**DIRECTIONS**: Only the lines from the "Instruction: Show hidden system tray icons" line through the last line of the material below belong in the answer, reproduced exactly and with no pictures.
::::::
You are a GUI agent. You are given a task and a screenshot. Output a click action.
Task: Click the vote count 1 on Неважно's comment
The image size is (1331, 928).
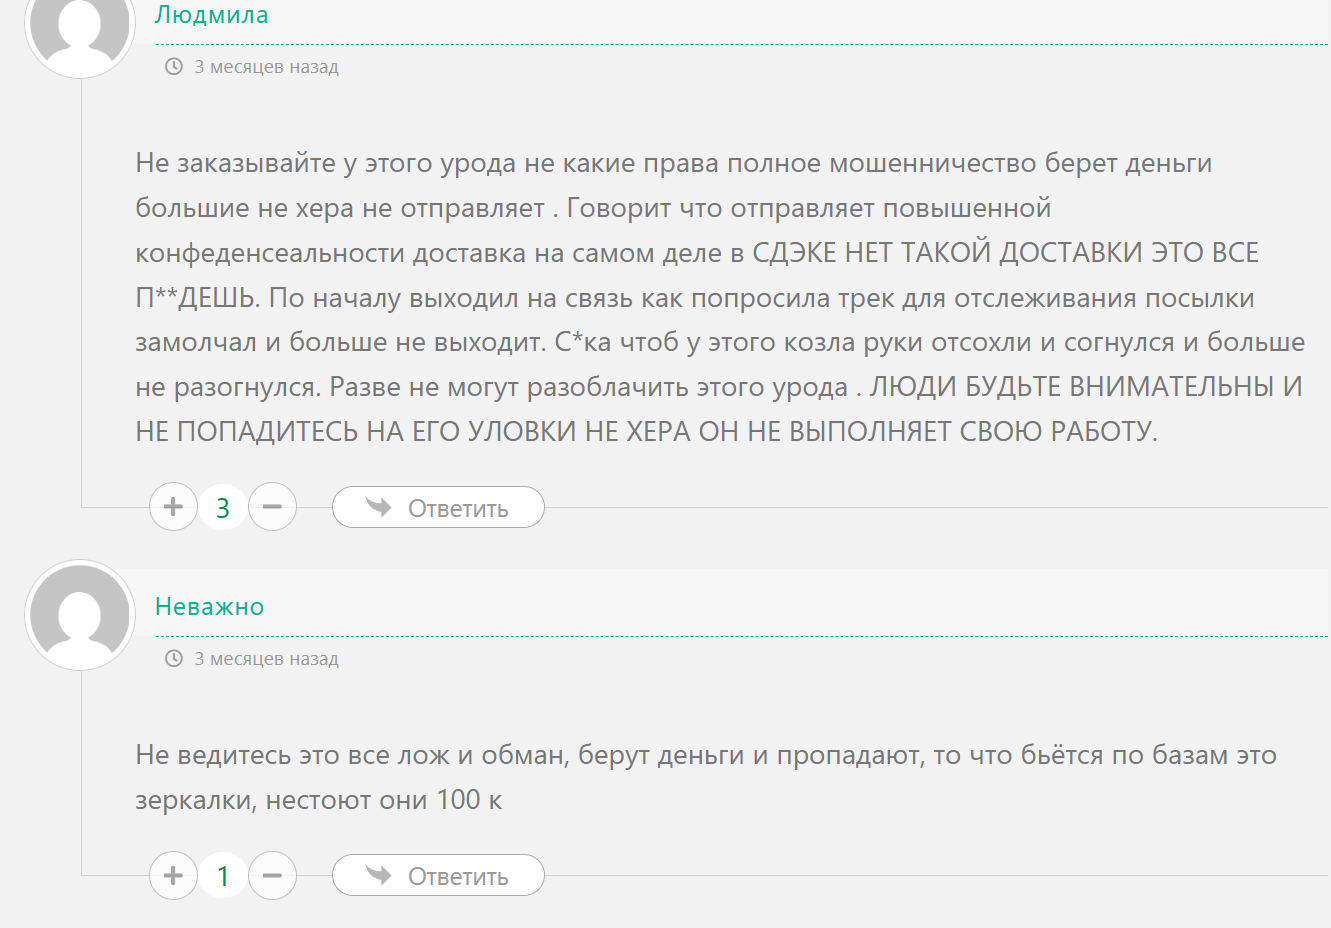pos(222,875)
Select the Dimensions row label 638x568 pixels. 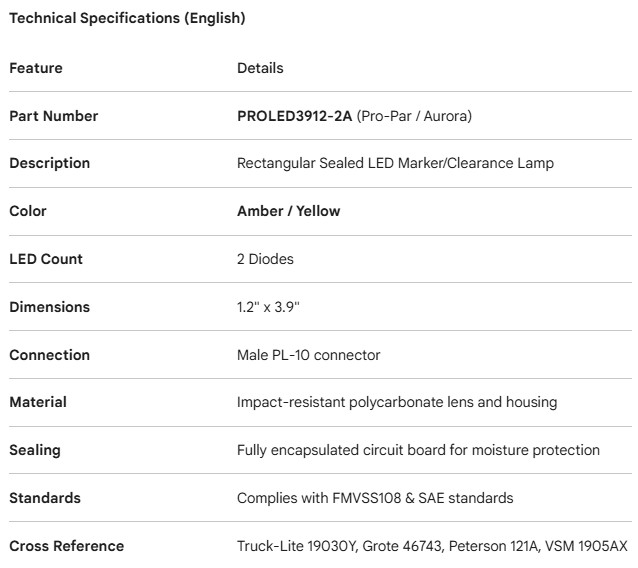click(x=49, y=307)
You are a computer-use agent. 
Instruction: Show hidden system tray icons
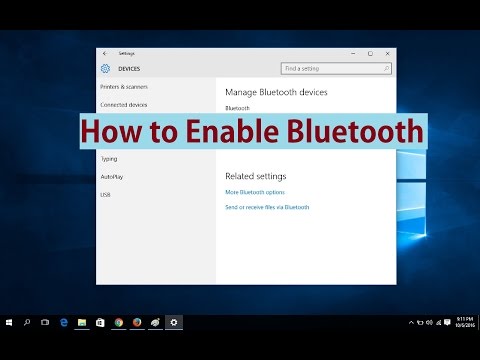point(411,322)
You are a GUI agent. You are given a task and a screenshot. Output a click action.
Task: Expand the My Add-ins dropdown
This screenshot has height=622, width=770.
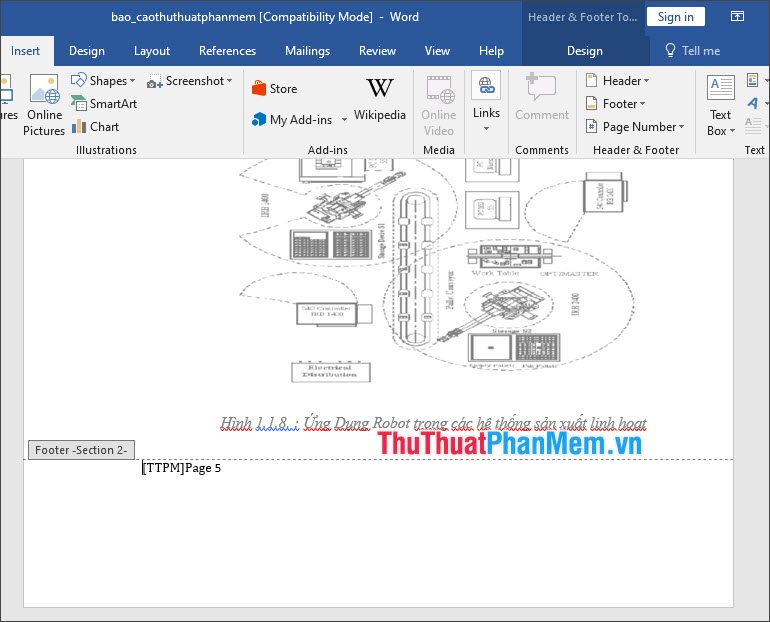[x=344, y=120]
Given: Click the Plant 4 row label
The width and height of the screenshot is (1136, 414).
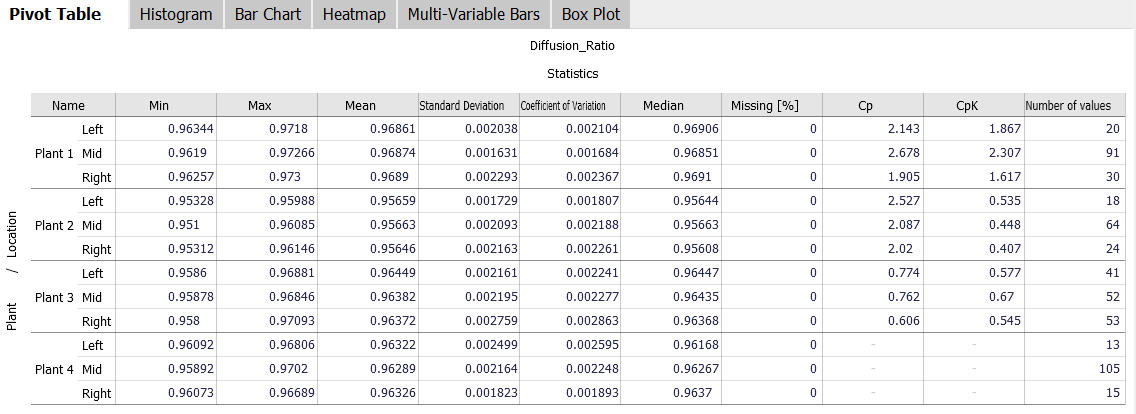Looking at the screenshot, I should 54,369.
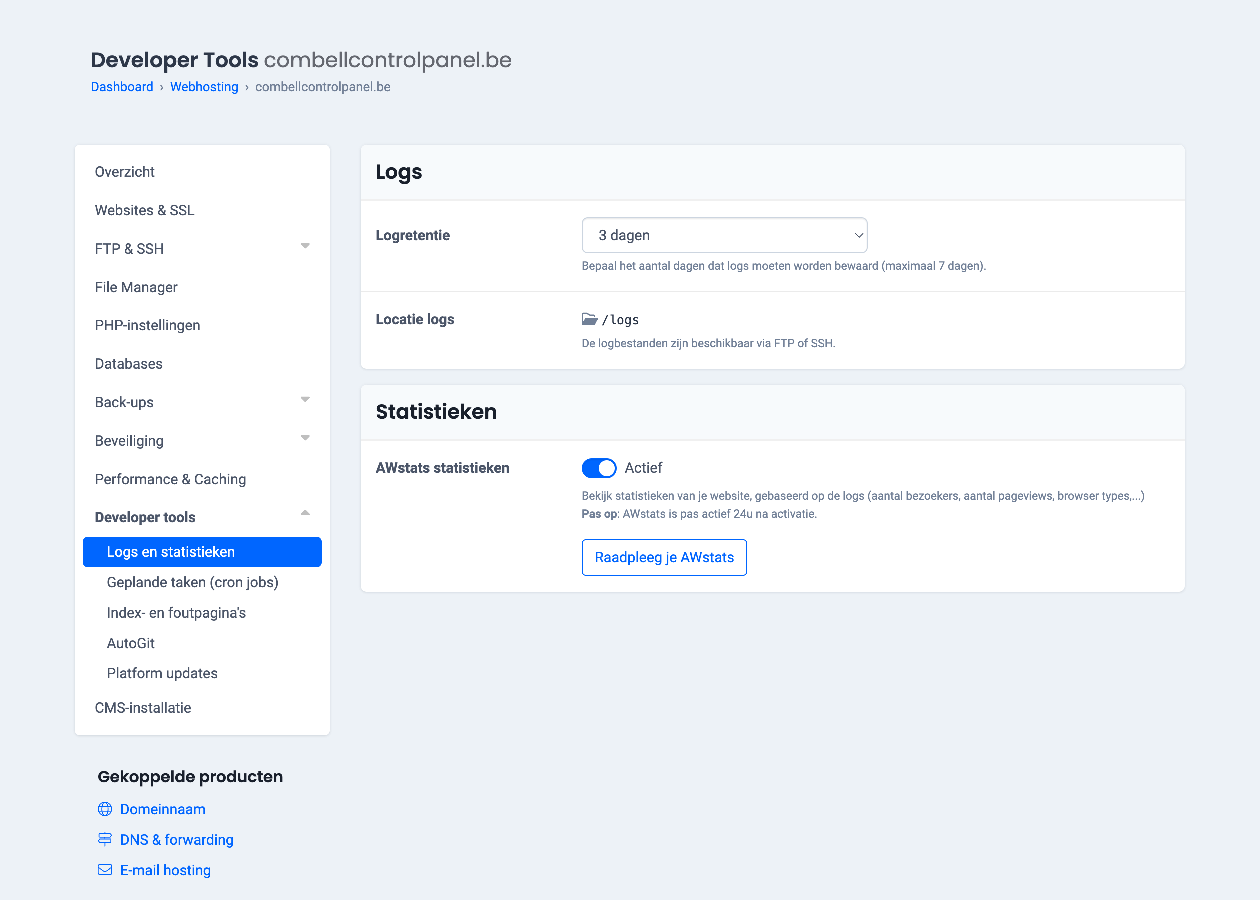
::::::
**COMPLETED TASK**:
Instruction: Show hidden system tray icons
point(411,322)
You are a GUI agent. You are given a task and a screenshot. Output a click action.
Task: Expand the My Add-ins dropdown
This screenshot has height=622, width=770.
[x=344, y=120]
Given: Click the Plant 4 row label
The width and height of the screenshot is (1136, 414).
Looking at the screenshot, I should 54,369.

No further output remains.